WORK TO COMPLETE
Return only the lines of the listing below that run from the line with "Task: Open the Standards tab" through the line with "This screenshot has height=797, width=961.", both ends included, exactly as written.

RAW DATA
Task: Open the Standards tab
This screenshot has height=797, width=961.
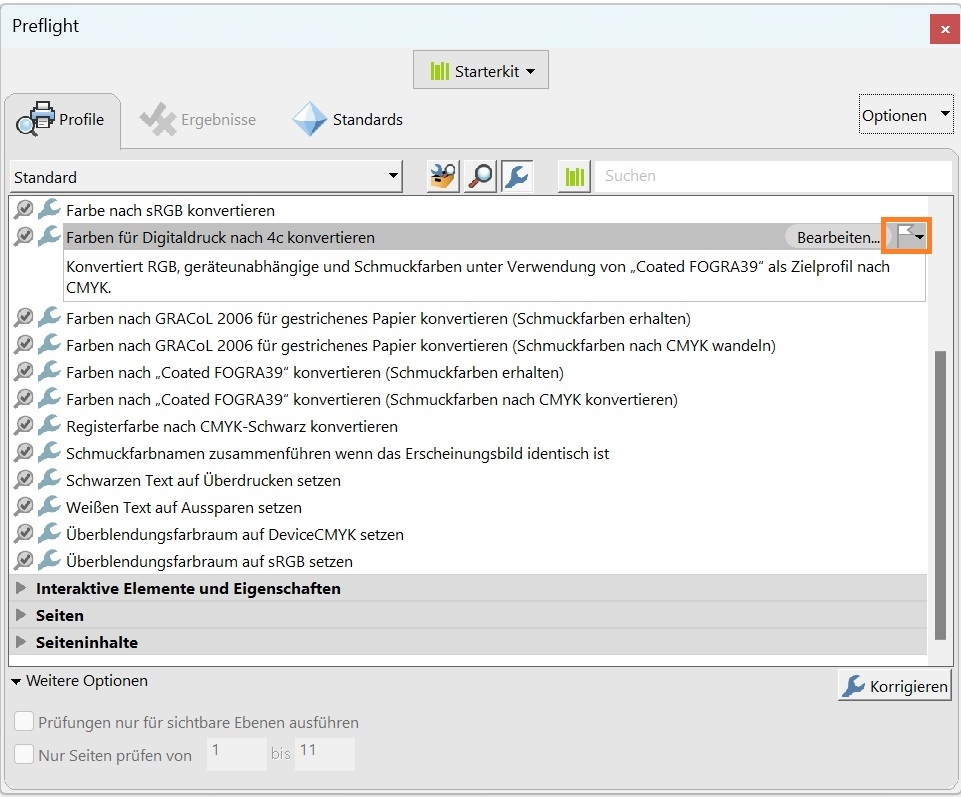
==
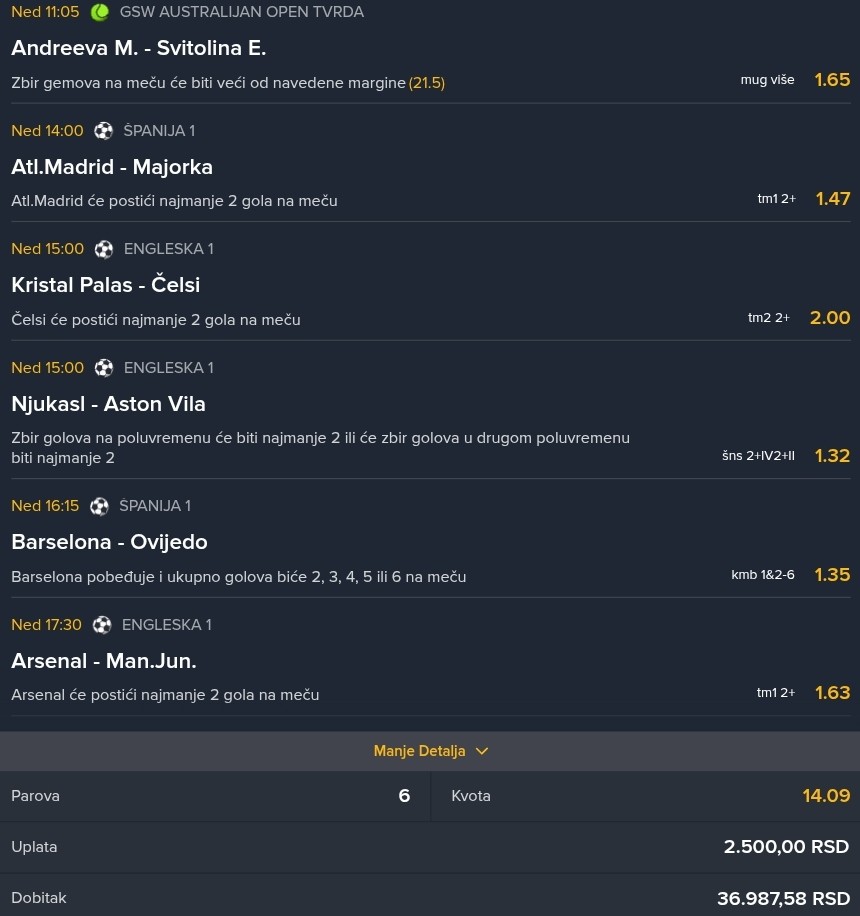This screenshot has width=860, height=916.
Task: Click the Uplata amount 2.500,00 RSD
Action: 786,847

RESULT
Task: Open the Standards tab
This screenshot has height=797, width=961.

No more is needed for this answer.